Cheryl Robinson

Personal information
- Born: October 1951 (age 74) Westchester, California, U.S.
- Years active: 1970–1985

Bowling Information
- Affiliation: PWBA
- Rookie year: 1970
- Dominant hand: Right
- Wins: 4 PWBA Tour 7 Worldwide
- Sponsors: AMF (Staff of Champions)

= Cheryl Robinson =

American professional bowler (born 1951)

Cheryl Robinson (née Kominsky) of Placentia, CA (born October 1951) is a former professional right-handed 10-pin bowler.

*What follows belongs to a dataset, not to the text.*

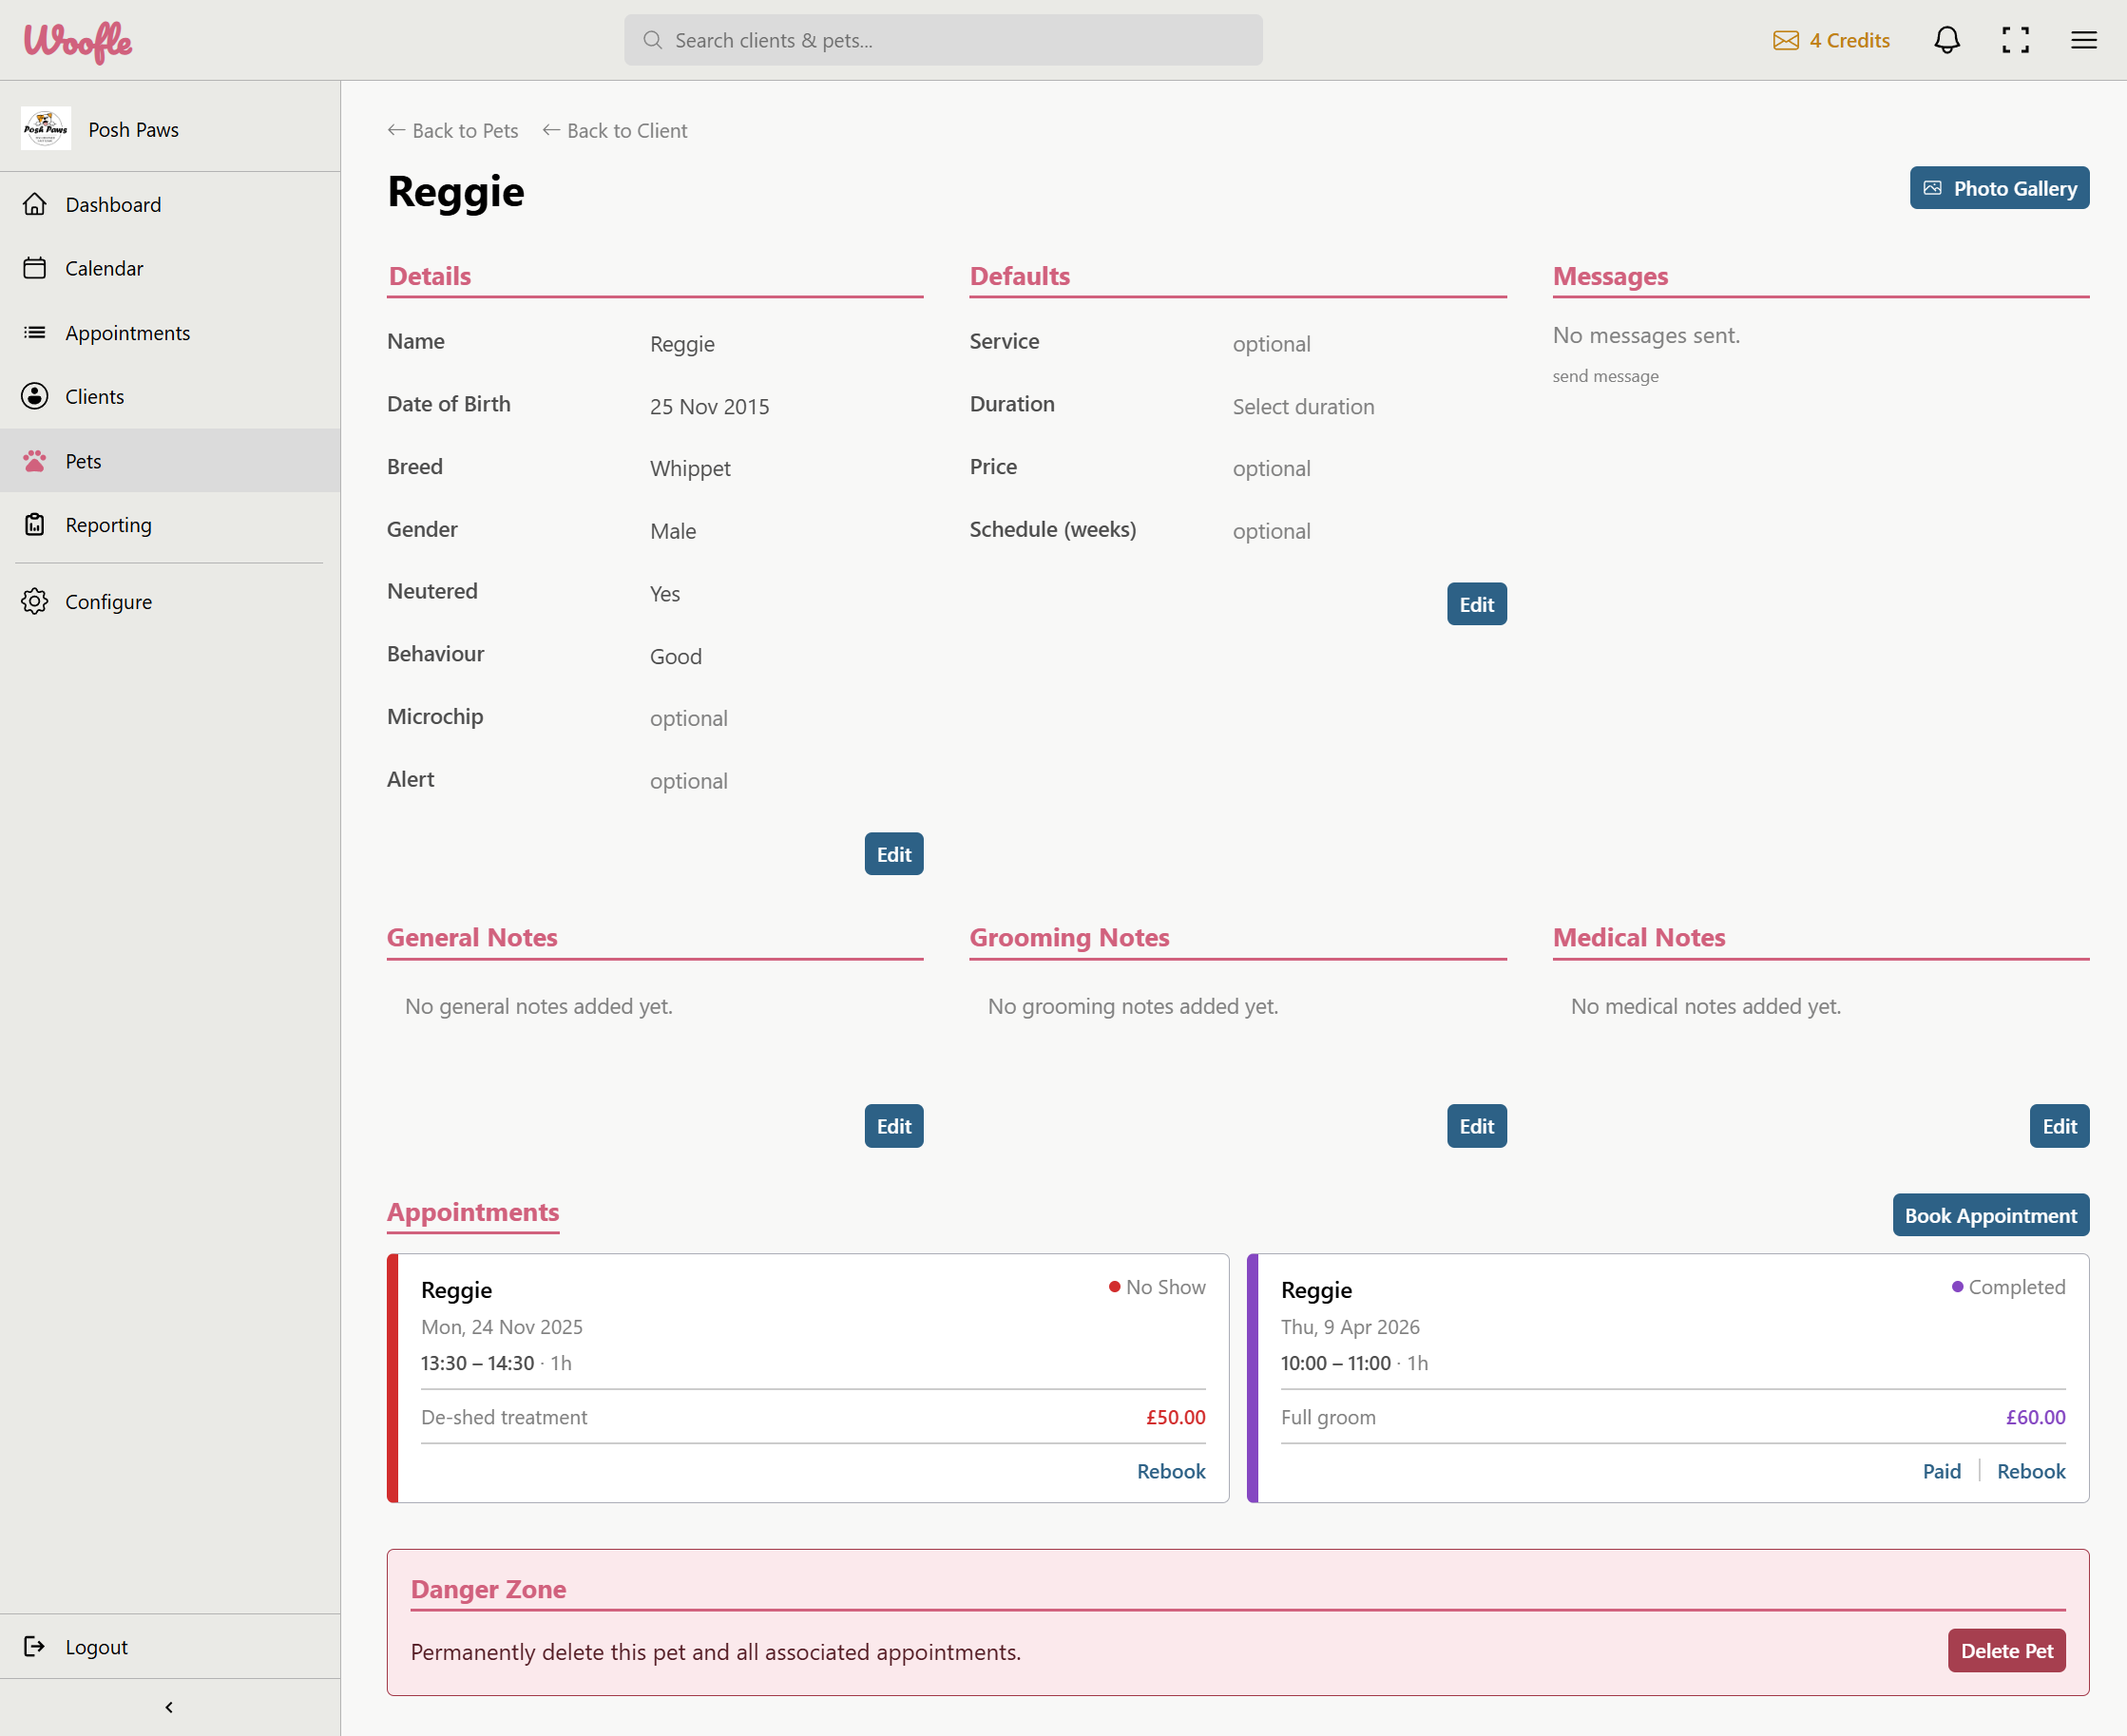2127x1736 pixels.
Task: Go Back to Client
Action: [x=615, y=131]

During her professional career from 1970 to 1985, she captured four PWBA Tour victories and seven Worldwide Women Professional Bowlers titles.

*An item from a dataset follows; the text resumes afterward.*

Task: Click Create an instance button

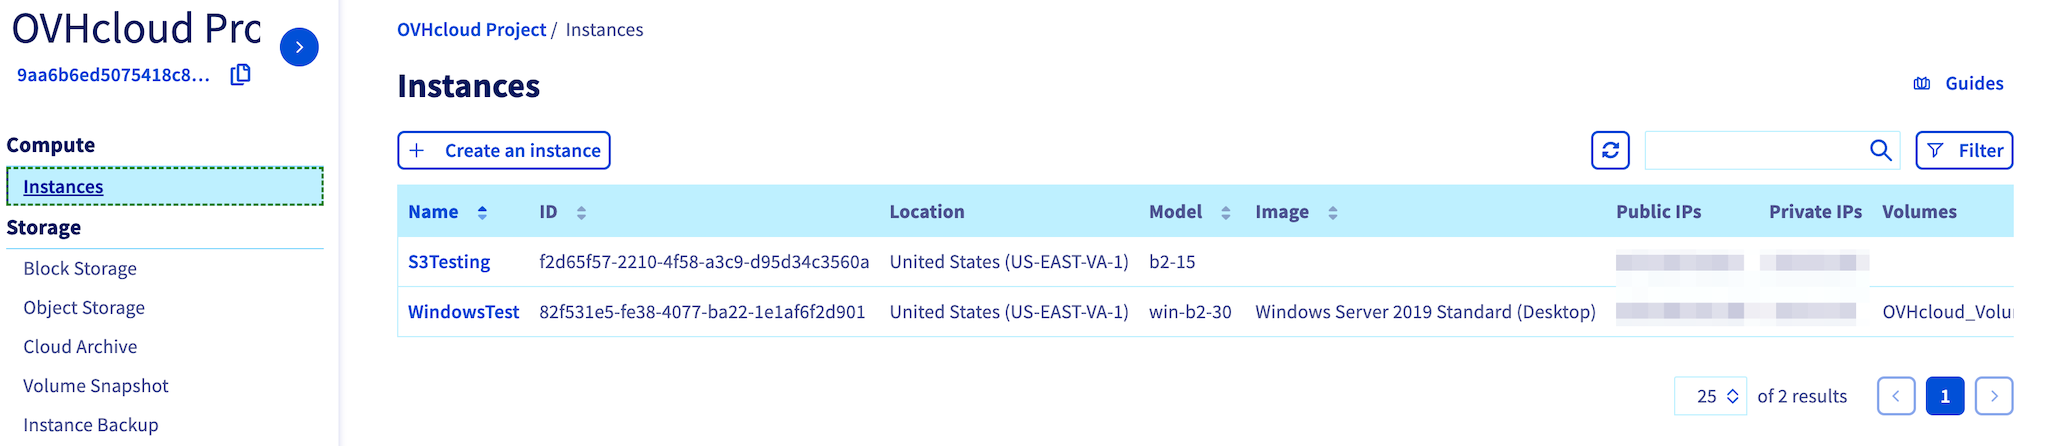Action: pos(504,150)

Among her four PWBA titles, Cheryl's most memorable victory was at the 1978 AMF Grand Prix of Bowling (Women's Division) in Reno, NV, which made her and husband Jay Robinson (1977 AMF Grand Prix Champion - Men's Division) the first married couple to win AMF Grand Prix titles.

In major tournaments, Cheryl reached the top-5 five times, three times in the U.S. Women's Open (1972, 1981, and 1984) and twice in the WIBC Queens (now USBC Queens) including her 1980 runner-up finish to Donna Adamek.

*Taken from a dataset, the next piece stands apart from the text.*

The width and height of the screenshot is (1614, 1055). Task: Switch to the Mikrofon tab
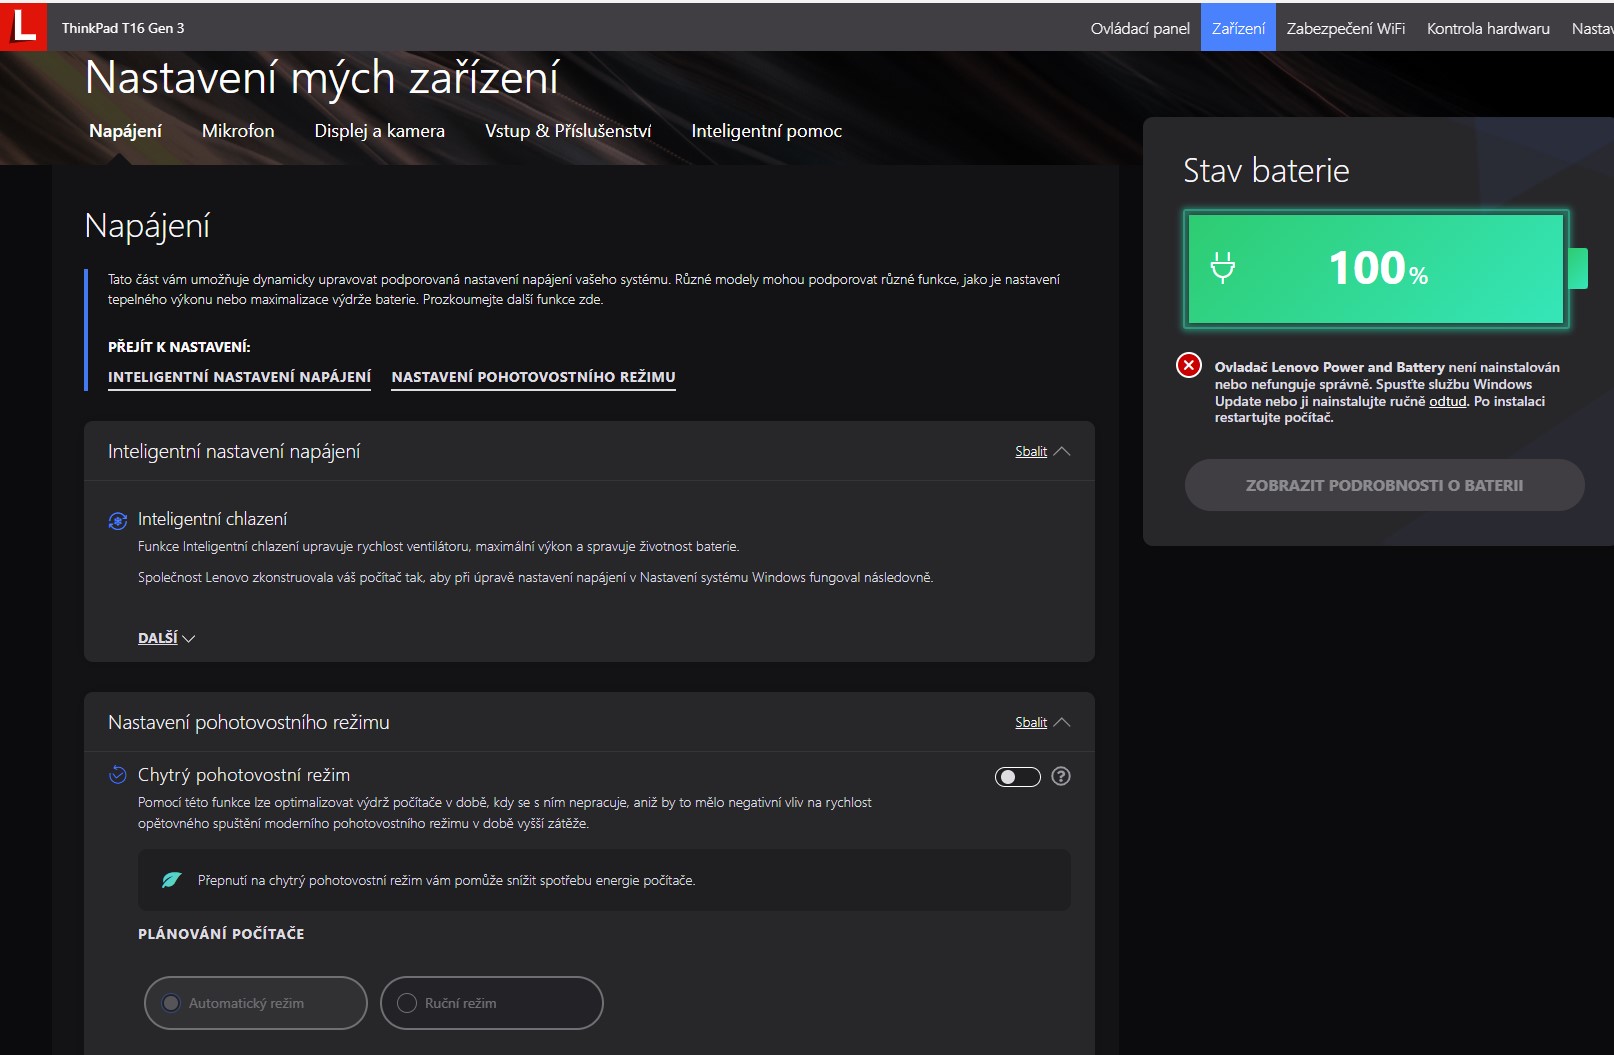click(x=238, y=131)
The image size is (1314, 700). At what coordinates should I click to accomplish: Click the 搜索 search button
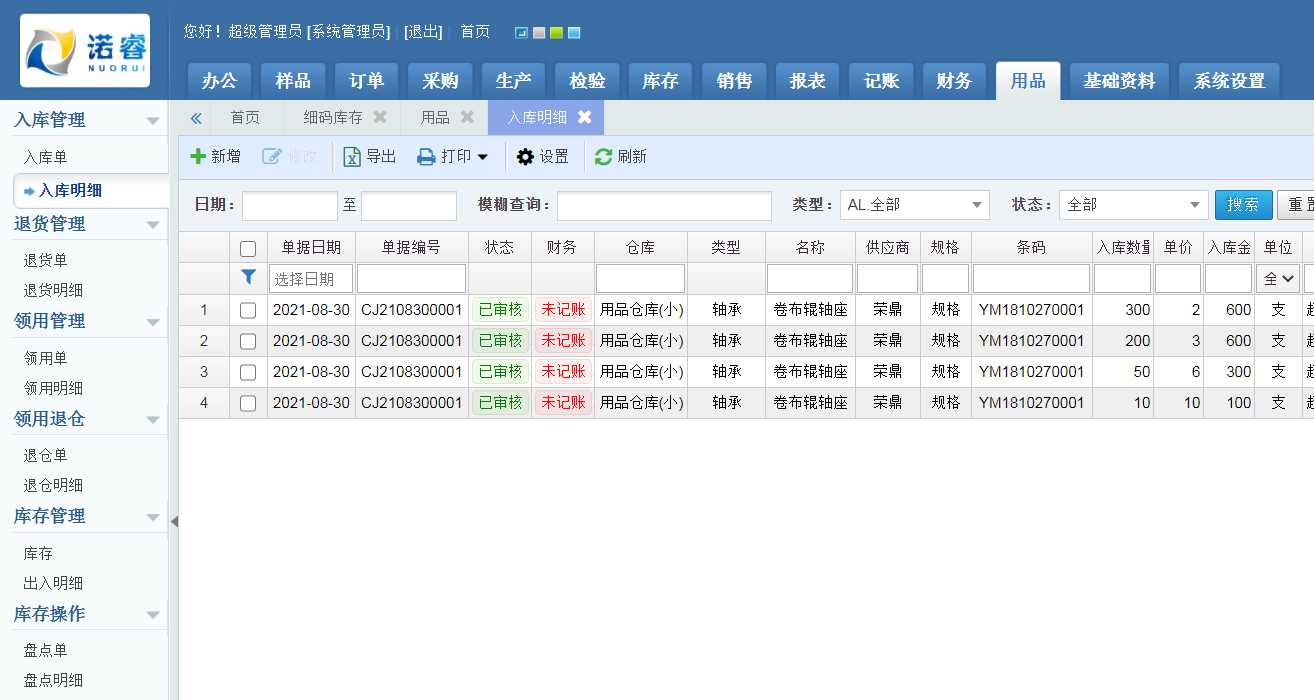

During her time as a professional bowler, Cheryl also served as the color commentator on the television syndicated series Celebrity Bowling alongside host Jed Allan from 1973 to 1977.

Cheryl was inducted into the Los Angeles Women's Bowling Association Hall of Fame in 1988 and USBC Hall of Fame in 2011.

==PWBA Tour titles==
1. 1972 Lady Ebonite Open (Arcadia, CA)
2. 1974 Cavalcade of Stars (Wichita, KS)
3. 1976 Rockford Classic (Rockford, Ill)
4. 1978 AMF Grand Prix (Reno, NV)

==Additional Bowling Honors==
- 1970 Alberta E. Crowe Star of Tomorrow award
- 1973 and 1975 Woman Bowler of the Year (Southern California BWAA)

==Personal life ==
Cheryl is a Mormon. In 1975, Cheryl married PBA bowler William "Jay" Robinson, a 3-time winner and 8-time finalist on the PBA Tour. During their 47+ years of marriage, they raised 2 daughters and 2 grandchildren. Jay died in March 2023.